Leeds United 2 Charlton Athletic 2: Redfearn calls for consistency

Yorkshire Evening Post 5/11/14
Neil Redfearn was left wanting consistency after his Leeds side twice threw away a lead and drew 2-2 with Charlton.
After two brilliant curlers from Alex Mowatt had twice put Leeds ahead, Johann Berg Gudmundsson - who had equalised when Marco Silvestri let one in at his near post - levelled for a second time from the spot.
Referee Graham Salisbury gave the penalty after Giuseppe Bellusci tangled with Tal Ben Haim in the area, leaving Redfearn and his players to question the merit of the decision.
“It’s a performance gained, we were the better side by a straight. They’re a good side but we were better and deserved to win,” said Redfearn, who is settling into the role of permanent head coach after a previously successful caretaker spell.
“What I would say is this; referees have to be more consistent. They are thousands of decisions like that in the Football League every weekend. I would say to the Football League they (referees) need to be more consistent. You can’t isolate one incident and give it, because it looks unfair.

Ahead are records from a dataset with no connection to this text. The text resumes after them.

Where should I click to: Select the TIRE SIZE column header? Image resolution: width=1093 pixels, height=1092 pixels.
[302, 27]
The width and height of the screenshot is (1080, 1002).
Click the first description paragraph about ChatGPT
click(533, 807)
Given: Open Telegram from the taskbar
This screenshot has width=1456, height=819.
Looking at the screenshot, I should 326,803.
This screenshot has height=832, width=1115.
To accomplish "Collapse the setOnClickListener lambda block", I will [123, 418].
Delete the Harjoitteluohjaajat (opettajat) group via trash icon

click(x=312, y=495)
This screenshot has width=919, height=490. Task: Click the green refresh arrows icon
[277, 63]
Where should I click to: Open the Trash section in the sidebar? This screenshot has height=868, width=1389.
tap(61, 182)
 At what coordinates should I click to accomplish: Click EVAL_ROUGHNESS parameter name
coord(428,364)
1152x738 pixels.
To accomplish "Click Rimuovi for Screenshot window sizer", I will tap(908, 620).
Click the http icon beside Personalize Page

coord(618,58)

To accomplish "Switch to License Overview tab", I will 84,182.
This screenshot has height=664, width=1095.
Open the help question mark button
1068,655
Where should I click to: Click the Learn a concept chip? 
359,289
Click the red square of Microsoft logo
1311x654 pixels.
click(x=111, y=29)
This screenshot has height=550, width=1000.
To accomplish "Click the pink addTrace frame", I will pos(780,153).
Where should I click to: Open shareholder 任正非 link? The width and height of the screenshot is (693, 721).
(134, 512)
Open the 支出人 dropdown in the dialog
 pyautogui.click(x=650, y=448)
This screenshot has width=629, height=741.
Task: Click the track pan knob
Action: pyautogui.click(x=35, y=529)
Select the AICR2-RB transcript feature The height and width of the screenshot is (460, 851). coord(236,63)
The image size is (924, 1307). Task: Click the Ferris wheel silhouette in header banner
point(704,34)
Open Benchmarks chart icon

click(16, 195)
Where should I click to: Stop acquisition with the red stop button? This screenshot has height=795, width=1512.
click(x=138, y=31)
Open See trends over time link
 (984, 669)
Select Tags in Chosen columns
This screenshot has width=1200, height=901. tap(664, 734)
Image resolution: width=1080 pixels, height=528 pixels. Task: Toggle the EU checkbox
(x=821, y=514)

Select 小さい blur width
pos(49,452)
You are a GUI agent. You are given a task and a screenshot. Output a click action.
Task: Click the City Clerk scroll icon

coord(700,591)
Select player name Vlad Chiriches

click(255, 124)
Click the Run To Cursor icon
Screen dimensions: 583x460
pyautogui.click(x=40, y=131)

“It looked like they were both at it. And that’s frustrating because we deserved to win. That’s taking nothing away from but we looked more like ourselves tonight, more like in my first caretaker spell.”
That spell yielded 10 points from 12 but the six-game reign of Darko Milanic coupled with Saturday’s loss at Cardiff and this point means Leeds are eight without a win.
“The harder we work the luckier we will get,” Redfearn said.
“It’s time for a win but we have to keep going down these lines. We are a wounded animal at the minute but I won’t let them rest. I will make them better.”
Bob Peeters did not see the penalty incident, with the Charlton boss preoccupied at the time.
“I don’t know what happened as I was looking (elsewhere) as a player (Rhoys Wiggins) was injured. I didn’t know it was a penalty, I didn’t see what happened and none of the players have said,” he said.
The Belgian felt, though, that his men were worthy of a point, regardless of whether or not the penalty was a just one.
“In the first half they didn’t have many chance, we didn’t have many, but we knew we had quality on the bench,” he said.
“At that moment (0-0) we had control, kept possession and then they scored a good goal. That cut our legs but we scored, were back in control and were looking good and I think 2-1 for us would have been more justified that 2-1 for them.
“But they got another good goal and you can’t do anything when they put it in the top corner from 25 yards, a beautiful goal and you give him a hand of applause.
“But whether it is justified or not we got a penalty and deserved a point.”